Gary McDowell is the author of a forthcoming collection of lyric essays, Caesura (Otis Books/Seismicity Editions, 2017), and five collections of poetry, including Mysteries in a World That Thinks There Are None (Burnside Review Press, 2016). His poems and essays have appeared in journals such as American Poetry Review, The Nation, The Southern Review, New England Review, and Prairie Schooner. He lives in Nashville, where he’s an assistant professor of English at Belmont University.
Come Morning
From the air, irrigation canals look like hands
with their fingers spread wide, stretching to palm
their fields—and also like an artery, its vascular
malformations ridged and lodged into place:
any breathing up here is done with a river’s patience.

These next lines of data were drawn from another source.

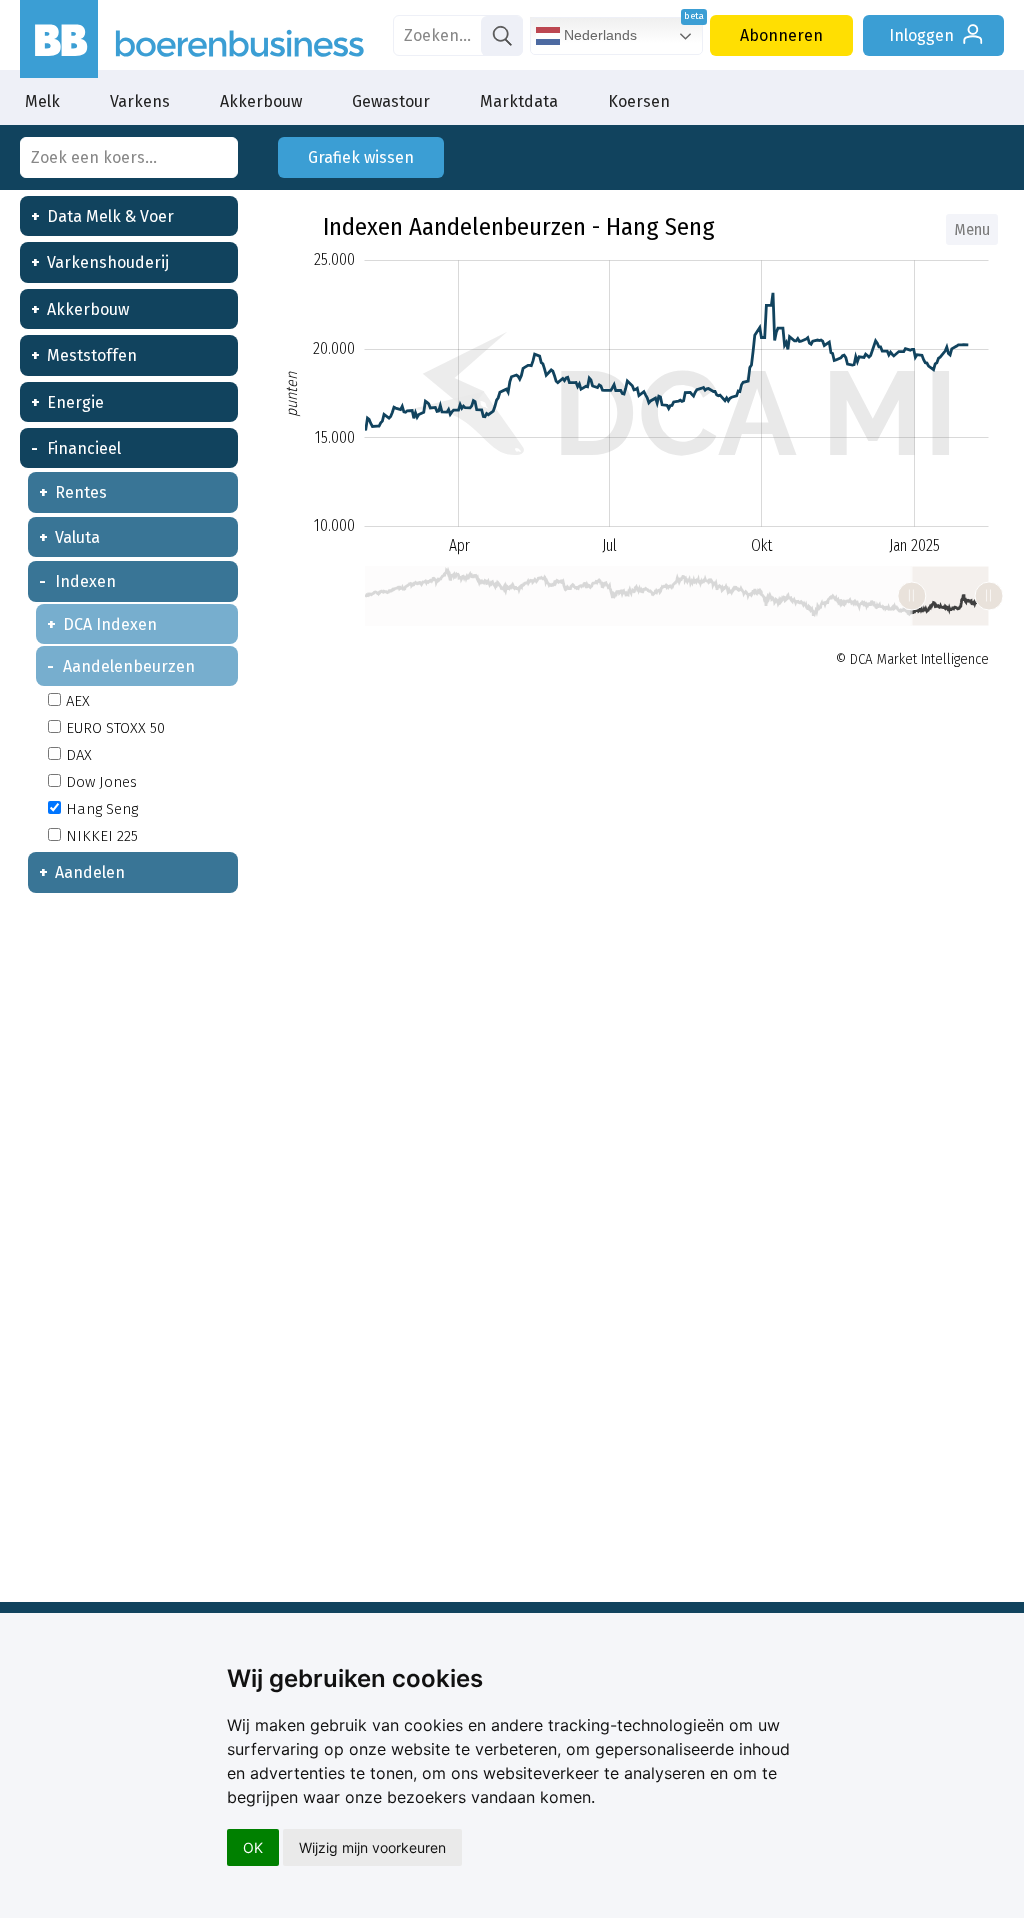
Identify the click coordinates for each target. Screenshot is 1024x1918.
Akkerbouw (261, 101)
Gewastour (391, 101)
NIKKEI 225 (102, 836)
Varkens (140, 101)
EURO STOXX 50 (115, 728)
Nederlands (598, 35)
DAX (79, 755)
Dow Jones (101, 782)
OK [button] (253, 1847)
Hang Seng (102, 809)
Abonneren (781, 35)
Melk (42, 101)
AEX (78, 701)
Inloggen (921, 35)
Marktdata (519, 101)
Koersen (639, 101)
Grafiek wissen (361, 157)
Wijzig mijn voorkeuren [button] (372, 1847)
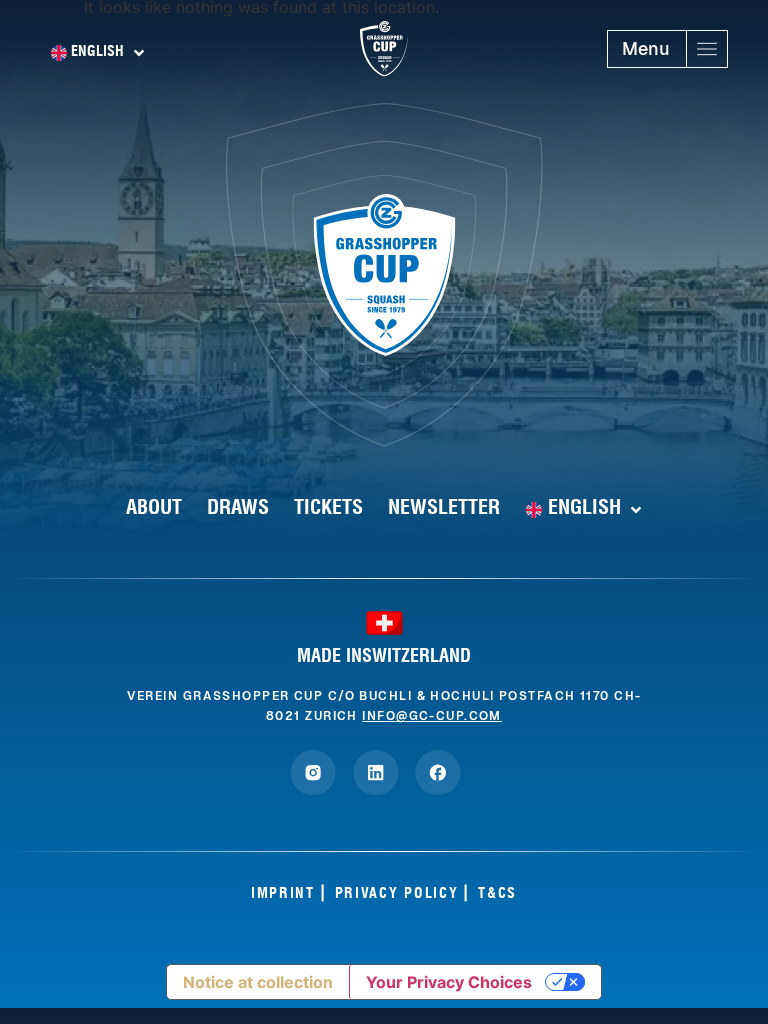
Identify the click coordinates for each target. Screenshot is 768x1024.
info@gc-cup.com (432, 716)
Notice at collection (258, 982)
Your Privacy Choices (449, 982)
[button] (667, 49)
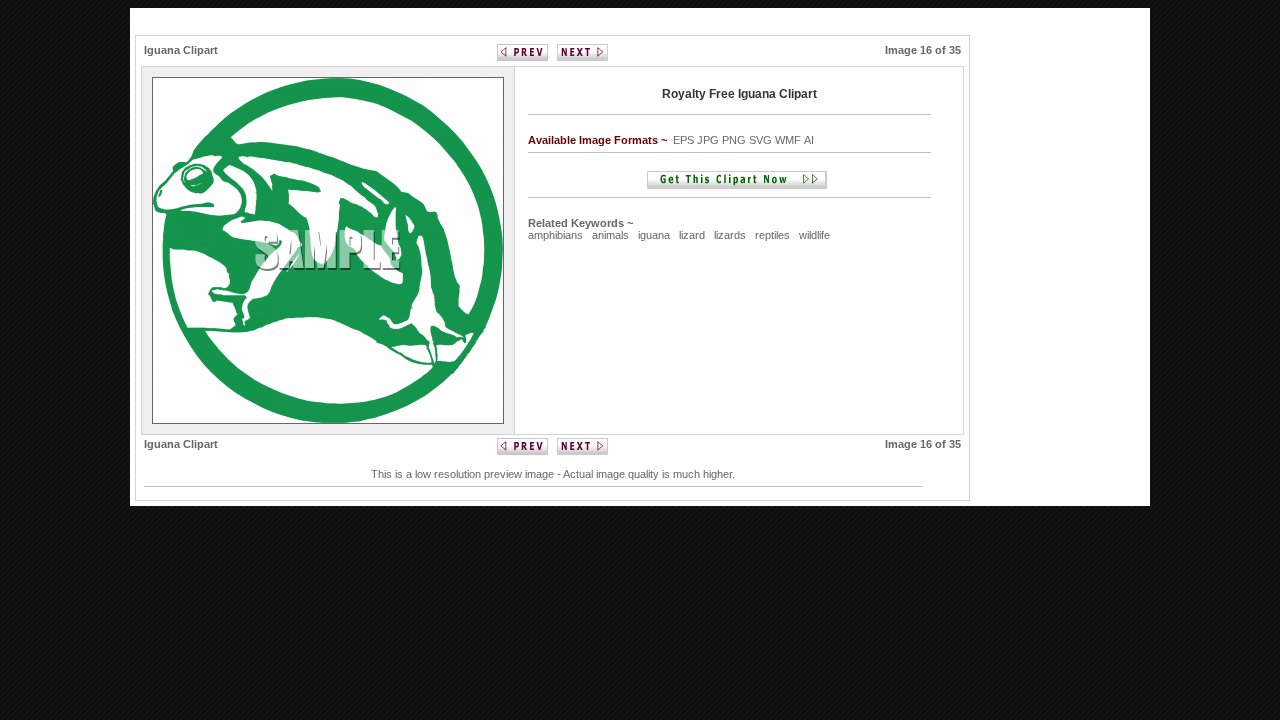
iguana (654, 235)
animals (610, 235)
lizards (730, 235)
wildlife (814, 235)
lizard (692, 235)
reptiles (772, 235)
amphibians (555, 235)
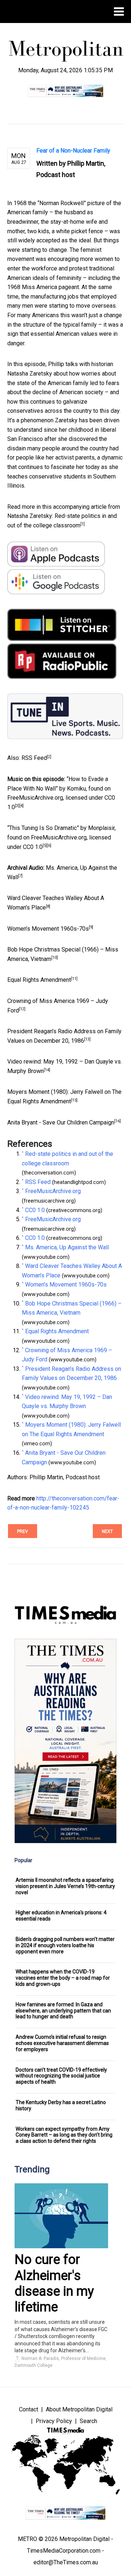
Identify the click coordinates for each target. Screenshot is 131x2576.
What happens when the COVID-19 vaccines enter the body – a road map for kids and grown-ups (63, 1978)
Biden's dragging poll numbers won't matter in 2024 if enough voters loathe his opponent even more (65, 1945)
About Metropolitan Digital (79, 2409)
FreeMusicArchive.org (35, 797)
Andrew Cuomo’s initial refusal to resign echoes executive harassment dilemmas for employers (62, 2043)
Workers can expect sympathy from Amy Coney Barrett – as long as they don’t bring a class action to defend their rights (64, 2135)
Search (88, 2421)
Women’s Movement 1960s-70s (48, 928)
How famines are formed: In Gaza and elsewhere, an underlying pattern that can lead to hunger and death (63, 2011)
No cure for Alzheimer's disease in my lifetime (54, 2283)
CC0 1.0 (33, 846)
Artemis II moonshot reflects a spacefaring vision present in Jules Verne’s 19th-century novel (65, 1886)
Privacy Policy (54, 2421)
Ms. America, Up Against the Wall (67, 1247)
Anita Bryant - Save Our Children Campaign (60, 1122)
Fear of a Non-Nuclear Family (73, 150)
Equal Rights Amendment (39, 979)
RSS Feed (34, 757)
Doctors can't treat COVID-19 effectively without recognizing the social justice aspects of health (61, 2076)
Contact (28, 2409)
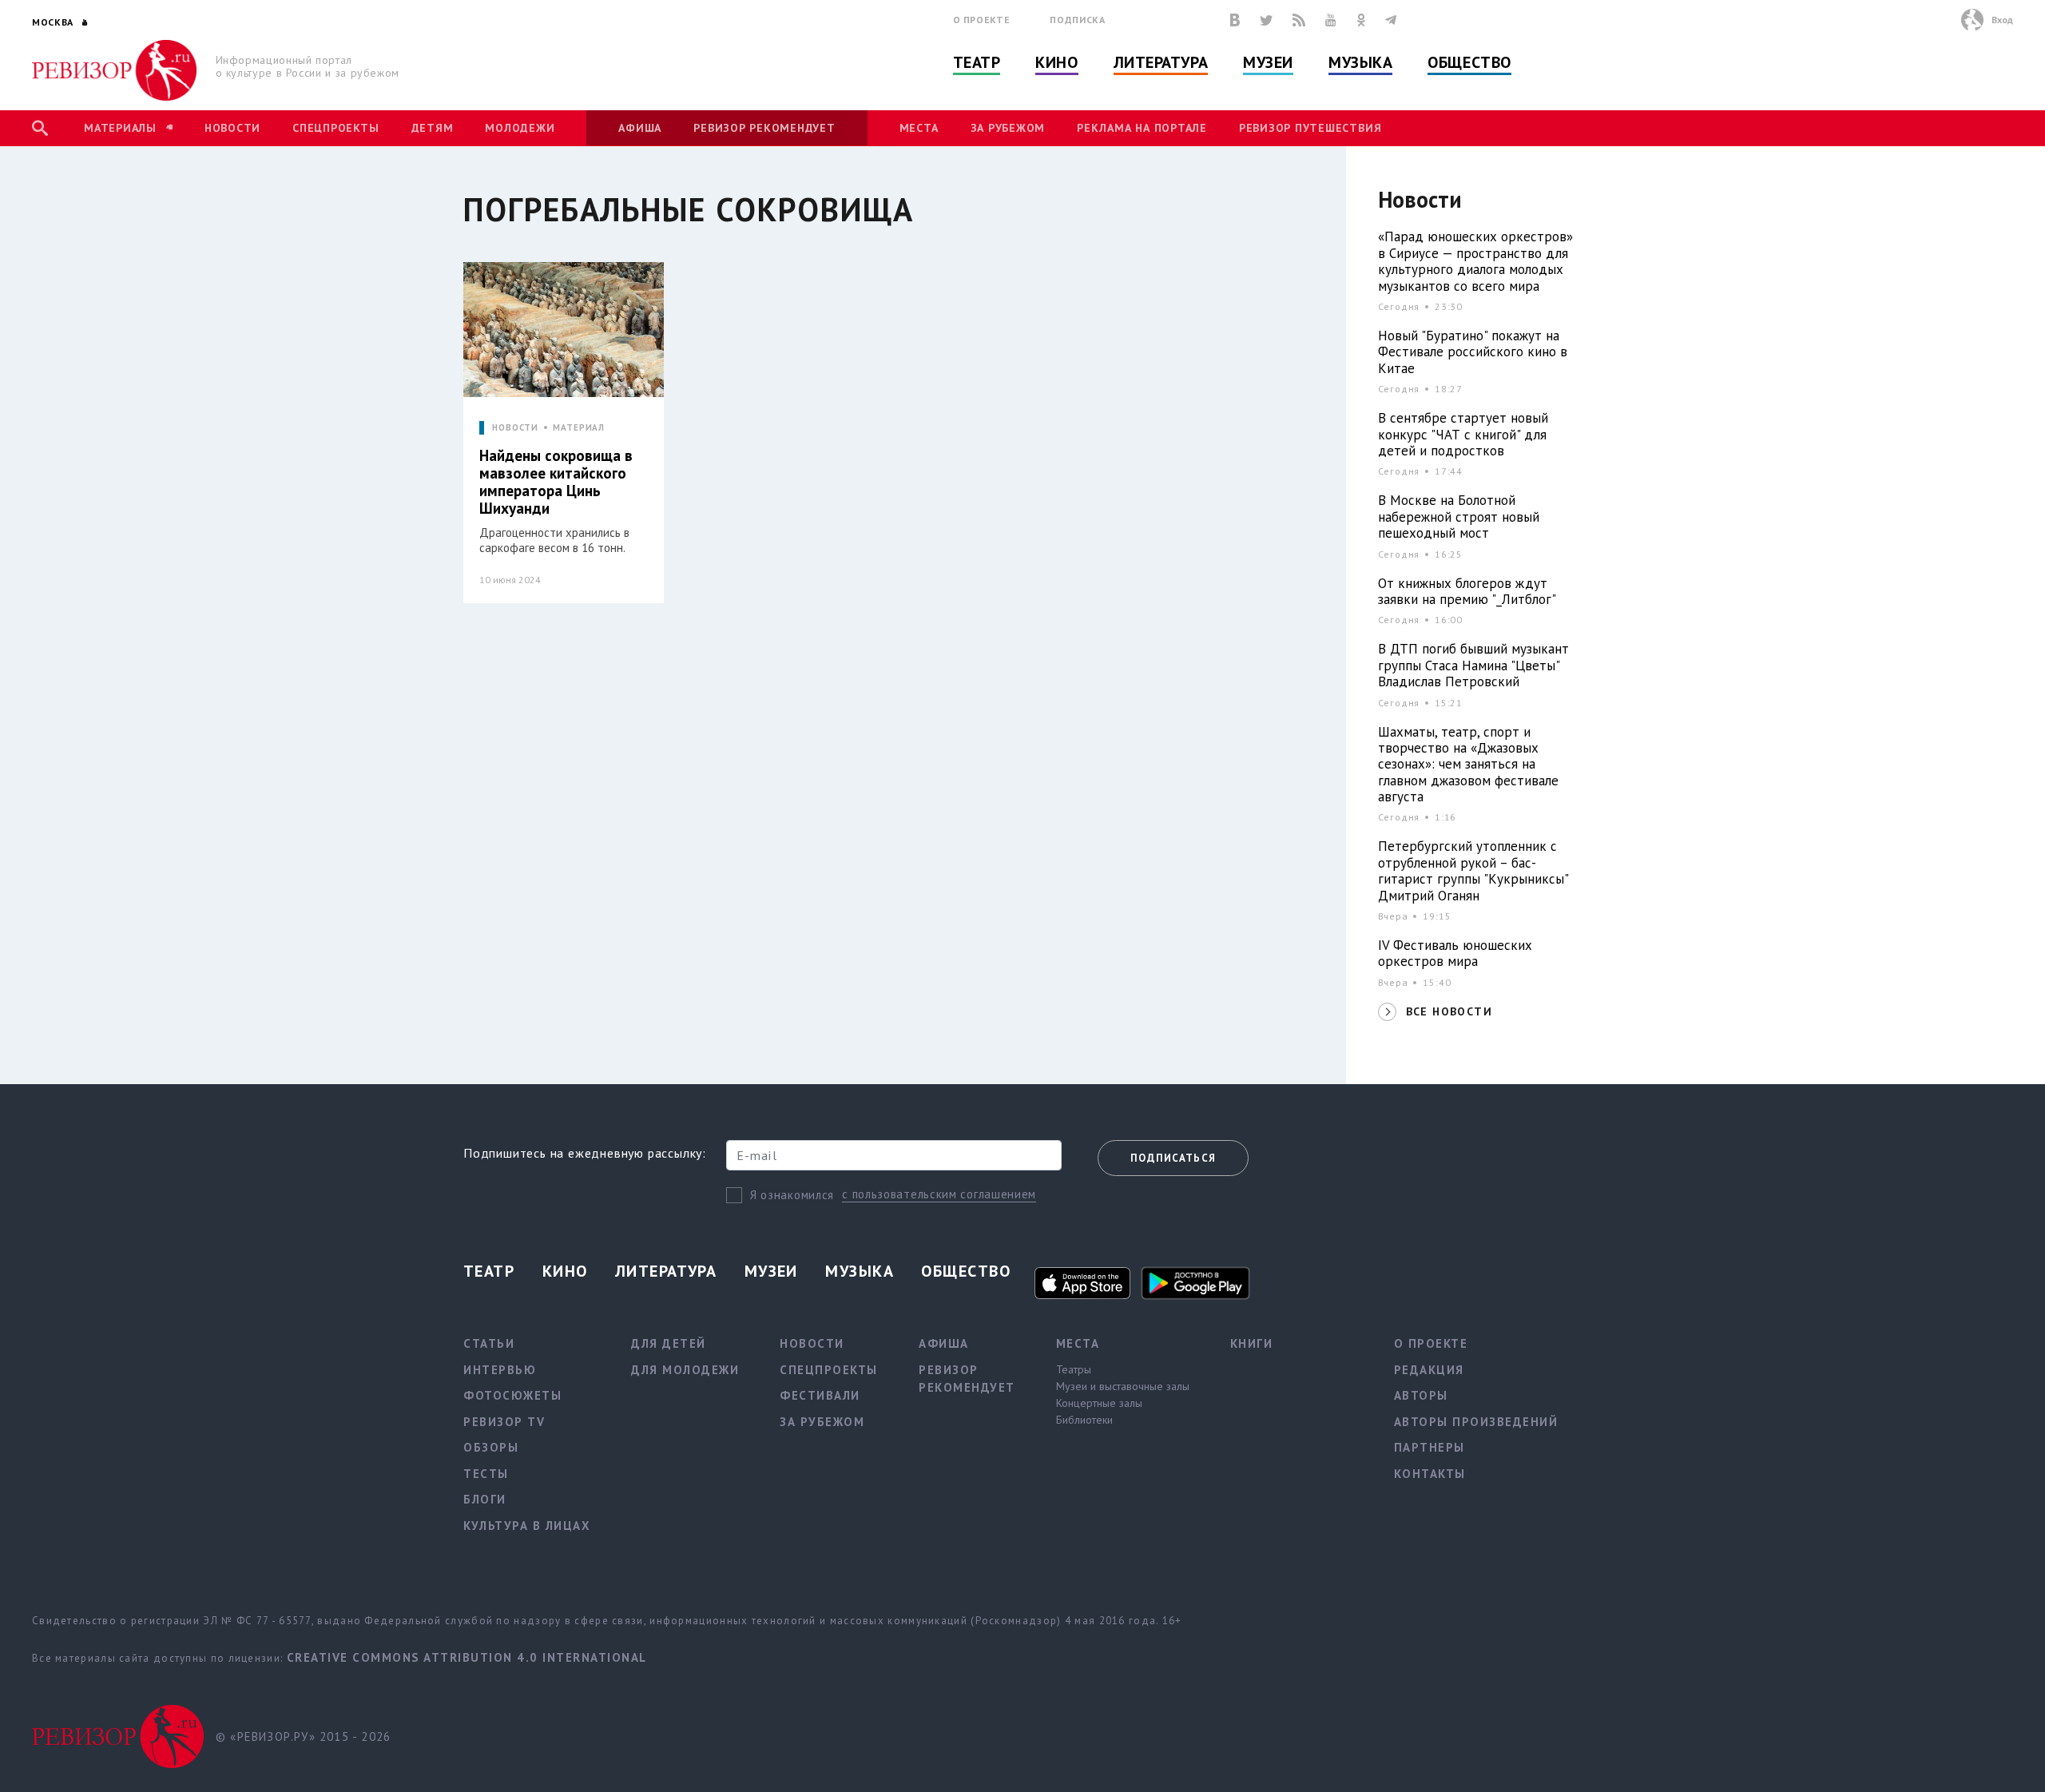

This fall a coyote, brown-backed, silver-haunched,
crossed the broken cornfield behind the highway.
The way light frames it, ghosts it bare, the color ash,
the flint-points of its teeth, and the boys that chase it
from the playground: they pretend to be airplanes,
engine-breaking, barking at the coyotes, and on my deck
I open the gas grill to a flutter of bluebirds,
their nesting hay trailing behind their unforked tails
as they slope back to the woods, their unborn chicks unsure
how to survive the girth of the night and will know,
come morning, cold by the coming of cold.